- [Document text]:
Integrate ndarray-parallel and make rayon an optional feature #563

bluss · 2018-11-24T19:15:17Z

This moves all the ndarray-parallel functionality directly into ndarray itself.

This means the parallelization features are more visible (in docs by default) and more accessible. The user still has to opt-in to use it, and use the rayon traits.

We also get rid of extra shims in the integration and use the rayon IntoParallel* traits directly, and can use inherent methods for par_apply and so on.

Fixes #551

bluss · 2018-11-25T17:17:17Z

Here I'm wondering, should we keep the parallel prelude separate? Or pack into the regular ndarray prelude?

It only contains this:

pub mod prelude {
    pub use rayon::prelude::{ParallelIterator, IndexedParallelIterator,
    IntoParallelIterator, IntoParallelRefIterator, IntoParallelRefMutIterator};
}

I think it's a good idea to have these traits in a prelude somewhere, we don't want the user to have to extern crate rayon or add rayon as a direct dep if they are purely working in ndarray for a moment.
I think we can move these into ndarray::prelude? Conditional on the rayon feature. These will show up/not show up in the prelude depending on the feature flag, but given Rust's rules for glob imports, they only collide if the items are used, it shouldn't actually be an incompatibility. Thoughts?

bluss · 2018-11-25T21:24:47Z

cc @cuviper Any thoughts about our integration with rayon and our parallel iterators? We're just moving code here and pulling in the rayon 1.0 dep in the main crate, how it's all supposed to be.

jturner314 · 2018-11-27T05:08:11Z

I think we can move these into ndarray::prelude? Conditional on the rayon feature.

I lean towards keeping them separate, but putting them in ndarray::prelude would be fine too.

Edit: Earlier, I suggested adding pub use rayon::prelude as parallel to ndarray::prelude, but I no longer think that's a good idea. IMO, if there's a ndarray::parallel module, it would be better to put the parallel prelude at ndarray::parallel::prelude.

Another interesting idea is to reexport all of rayon at the top level of ndarray:

// ndarray/src/lib.rs
pub use rayon;

although users could just depend directly on rayon instead, so I'm not sure if it's worth doing this.

bluss · 2018-11-27T06:16:02Z

reexporting rayon seems worthwhile.

- [Challenges]:
A - Translate this sentence from the ndarray thread into Spanish: "The user still has to opt-in to use it, and use the rayon traits."
B - Answer these questions from the ndarray thread:
(i) Which issue does the change fix?
(ii) If there is a ndarray::parallel module, where does jturner314 think the parallel prelude should go?
(iii) How does bluss judge the idea of reexporting rayon?
C - From the ndarray thread, output the passage that begins at the words "This moves all" and stops after "the rayon traits.".

- [Data listing]:
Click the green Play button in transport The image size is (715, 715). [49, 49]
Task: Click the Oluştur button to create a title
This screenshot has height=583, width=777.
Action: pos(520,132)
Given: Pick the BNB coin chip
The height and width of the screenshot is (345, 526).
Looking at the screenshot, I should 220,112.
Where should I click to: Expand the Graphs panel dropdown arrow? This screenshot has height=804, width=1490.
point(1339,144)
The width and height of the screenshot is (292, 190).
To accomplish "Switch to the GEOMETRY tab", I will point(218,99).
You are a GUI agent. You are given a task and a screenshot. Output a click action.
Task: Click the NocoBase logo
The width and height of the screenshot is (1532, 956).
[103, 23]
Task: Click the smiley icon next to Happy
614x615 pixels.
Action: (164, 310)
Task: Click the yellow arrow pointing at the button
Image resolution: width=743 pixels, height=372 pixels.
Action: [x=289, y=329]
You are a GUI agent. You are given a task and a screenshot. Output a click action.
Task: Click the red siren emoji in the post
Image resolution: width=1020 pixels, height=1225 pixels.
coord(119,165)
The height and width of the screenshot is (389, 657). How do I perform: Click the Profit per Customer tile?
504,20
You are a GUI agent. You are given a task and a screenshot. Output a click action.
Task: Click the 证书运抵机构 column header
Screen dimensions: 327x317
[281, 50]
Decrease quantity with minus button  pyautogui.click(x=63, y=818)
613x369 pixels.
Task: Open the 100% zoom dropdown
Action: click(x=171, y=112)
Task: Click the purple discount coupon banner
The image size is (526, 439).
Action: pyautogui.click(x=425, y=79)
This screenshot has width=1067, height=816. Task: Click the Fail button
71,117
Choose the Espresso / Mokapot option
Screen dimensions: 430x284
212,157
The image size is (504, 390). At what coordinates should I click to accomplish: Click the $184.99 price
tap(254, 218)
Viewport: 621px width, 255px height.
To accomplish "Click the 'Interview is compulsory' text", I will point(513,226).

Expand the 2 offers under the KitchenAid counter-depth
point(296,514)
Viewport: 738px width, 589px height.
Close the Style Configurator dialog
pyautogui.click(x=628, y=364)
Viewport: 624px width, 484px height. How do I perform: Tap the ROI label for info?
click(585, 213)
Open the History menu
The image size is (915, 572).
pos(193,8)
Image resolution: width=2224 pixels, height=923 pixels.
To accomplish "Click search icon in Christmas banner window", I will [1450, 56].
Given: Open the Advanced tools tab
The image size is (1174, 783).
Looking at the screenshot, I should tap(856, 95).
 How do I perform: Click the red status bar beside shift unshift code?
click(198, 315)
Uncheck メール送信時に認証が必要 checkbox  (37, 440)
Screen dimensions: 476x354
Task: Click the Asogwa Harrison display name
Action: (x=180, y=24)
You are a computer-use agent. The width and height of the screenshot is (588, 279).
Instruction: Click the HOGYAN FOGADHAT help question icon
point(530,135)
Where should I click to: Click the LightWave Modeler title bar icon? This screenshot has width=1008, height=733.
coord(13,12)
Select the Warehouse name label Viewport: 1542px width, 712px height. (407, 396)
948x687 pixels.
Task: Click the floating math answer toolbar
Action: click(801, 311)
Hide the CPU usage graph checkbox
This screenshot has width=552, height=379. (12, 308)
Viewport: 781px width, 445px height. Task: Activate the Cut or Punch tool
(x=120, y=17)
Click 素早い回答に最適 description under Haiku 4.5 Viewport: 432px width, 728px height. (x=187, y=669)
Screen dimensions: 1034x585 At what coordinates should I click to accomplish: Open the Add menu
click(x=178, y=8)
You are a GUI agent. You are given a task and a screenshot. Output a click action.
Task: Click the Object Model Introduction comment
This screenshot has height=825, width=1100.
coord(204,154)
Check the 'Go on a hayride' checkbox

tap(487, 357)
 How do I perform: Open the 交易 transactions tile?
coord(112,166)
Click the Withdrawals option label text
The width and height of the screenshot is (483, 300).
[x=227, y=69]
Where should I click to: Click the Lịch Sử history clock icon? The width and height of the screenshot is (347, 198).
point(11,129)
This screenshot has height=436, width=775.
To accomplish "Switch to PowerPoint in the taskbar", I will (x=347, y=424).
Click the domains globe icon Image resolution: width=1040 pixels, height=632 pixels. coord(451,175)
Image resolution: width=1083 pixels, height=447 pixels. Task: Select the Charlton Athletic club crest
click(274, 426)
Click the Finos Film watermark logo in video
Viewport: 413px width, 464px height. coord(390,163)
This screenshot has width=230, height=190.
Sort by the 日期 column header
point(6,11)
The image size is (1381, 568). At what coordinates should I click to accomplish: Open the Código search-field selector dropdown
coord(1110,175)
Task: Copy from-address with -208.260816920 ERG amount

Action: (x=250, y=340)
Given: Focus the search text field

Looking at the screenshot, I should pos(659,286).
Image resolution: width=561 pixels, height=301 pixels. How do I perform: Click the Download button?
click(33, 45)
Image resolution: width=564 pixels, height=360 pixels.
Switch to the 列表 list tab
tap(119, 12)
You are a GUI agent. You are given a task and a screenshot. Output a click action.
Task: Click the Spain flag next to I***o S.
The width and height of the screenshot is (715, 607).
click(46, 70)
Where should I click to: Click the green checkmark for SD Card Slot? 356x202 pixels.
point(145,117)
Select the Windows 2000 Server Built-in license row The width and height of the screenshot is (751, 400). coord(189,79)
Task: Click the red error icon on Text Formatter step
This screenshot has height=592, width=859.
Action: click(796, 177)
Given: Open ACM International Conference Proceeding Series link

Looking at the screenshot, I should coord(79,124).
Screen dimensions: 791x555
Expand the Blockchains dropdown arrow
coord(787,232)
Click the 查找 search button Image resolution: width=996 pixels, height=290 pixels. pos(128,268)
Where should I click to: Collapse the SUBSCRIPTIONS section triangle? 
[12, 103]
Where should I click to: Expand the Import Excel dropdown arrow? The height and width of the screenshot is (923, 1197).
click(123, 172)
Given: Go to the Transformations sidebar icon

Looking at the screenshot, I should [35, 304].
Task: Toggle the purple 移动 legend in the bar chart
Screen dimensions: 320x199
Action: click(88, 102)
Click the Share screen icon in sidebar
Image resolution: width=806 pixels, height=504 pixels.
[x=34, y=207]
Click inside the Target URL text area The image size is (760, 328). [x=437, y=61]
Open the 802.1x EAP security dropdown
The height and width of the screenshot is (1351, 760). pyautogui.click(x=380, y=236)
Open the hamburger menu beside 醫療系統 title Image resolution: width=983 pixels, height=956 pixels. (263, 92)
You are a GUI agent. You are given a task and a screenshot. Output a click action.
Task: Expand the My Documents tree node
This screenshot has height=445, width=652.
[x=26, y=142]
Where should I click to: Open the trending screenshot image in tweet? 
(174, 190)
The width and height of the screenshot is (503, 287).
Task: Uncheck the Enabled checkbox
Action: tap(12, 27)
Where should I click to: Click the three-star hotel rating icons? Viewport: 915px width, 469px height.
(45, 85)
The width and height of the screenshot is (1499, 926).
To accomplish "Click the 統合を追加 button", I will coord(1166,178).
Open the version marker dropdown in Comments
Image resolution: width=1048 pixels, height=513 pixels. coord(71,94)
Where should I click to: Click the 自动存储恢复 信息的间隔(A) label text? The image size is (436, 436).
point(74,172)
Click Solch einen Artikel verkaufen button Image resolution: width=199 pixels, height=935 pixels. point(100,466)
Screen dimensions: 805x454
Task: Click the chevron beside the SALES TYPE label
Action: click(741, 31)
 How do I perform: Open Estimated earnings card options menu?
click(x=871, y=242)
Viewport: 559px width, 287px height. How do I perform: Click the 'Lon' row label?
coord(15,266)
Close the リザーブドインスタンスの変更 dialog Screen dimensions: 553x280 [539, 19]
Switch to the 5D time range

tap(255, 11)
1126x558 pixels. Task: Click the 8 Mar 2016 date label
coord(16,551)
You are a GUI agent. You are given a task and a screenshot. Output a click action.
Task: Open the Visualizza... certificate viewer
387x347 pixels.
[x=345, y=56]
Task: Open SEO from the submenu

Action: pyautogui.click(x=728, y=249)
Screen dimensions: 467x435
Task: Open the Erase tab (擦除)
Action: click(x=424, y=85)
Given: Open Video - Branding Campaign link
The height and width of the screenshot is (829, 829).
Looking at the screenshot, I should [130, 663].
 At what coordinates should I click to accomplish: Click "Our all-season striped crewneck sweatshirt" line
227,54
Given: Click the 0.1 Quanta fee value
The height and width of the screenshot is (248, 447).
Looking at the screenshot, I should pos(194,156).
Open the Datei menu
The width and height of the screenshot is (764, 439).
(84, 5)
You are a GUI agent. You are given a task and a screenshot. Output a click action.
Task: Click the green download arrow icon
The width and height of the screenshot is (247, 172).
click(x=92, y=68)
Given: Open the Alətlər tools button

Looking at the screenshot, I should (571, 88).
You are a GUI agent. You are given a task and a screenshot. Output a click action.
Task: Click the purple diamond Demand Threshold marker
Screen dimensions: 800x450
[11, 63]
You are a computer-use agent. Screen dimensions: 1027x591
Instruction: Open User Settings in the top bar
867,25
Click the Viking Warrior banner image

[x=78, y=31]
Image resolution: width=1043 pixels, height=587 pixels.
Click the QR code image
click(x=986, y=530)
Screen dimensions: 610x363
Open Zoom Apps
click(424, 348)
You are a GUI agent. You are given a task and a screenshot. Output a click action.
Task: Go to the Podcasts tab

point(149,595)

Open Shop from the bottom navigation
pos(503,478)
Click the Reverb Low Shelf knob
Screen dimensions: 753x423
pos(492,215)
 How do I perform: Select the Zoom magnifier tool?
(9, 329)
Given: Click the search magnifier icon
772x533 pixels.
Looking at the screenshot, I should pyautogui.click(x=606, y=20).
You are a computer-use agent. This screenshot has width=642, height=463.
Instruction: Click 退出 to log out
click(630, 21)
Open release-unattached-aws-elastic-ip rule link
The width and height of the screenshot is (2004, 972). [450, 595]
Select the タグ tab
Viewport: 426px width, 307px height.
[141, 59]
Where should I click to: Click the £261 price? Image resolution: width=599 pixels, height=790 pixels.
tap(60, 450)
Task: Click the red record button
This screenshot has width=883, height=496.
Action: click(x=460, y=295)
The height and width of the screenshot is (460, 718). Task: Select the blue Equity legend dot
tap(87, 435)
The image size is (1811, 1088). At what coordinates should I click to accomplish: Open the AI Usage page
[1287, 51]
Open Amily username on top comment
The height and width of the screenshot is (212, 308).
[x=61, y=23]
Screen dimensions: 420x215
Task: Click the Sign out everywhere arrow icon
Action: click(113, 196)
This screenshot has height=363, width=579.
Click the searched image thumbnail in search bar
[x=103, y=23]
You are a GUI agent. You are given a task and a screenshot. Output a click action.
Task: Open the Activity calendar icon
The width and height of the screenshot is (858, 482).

- [Results of the tasks]:
A - El usuario todavía tiene que optar por usarlo y usar los traits de rayon.

B -
(i) #551
(ii) At ndarray::parallel::prelude
(iii) It seems worthwhile.

C -
This moves all the ndarray-parallel functionality directly into ndarray itself.

This means the parallelization features are more visible (in docs by default) and more accessible. The user still has to opt-in to use it, and use the rayon traits.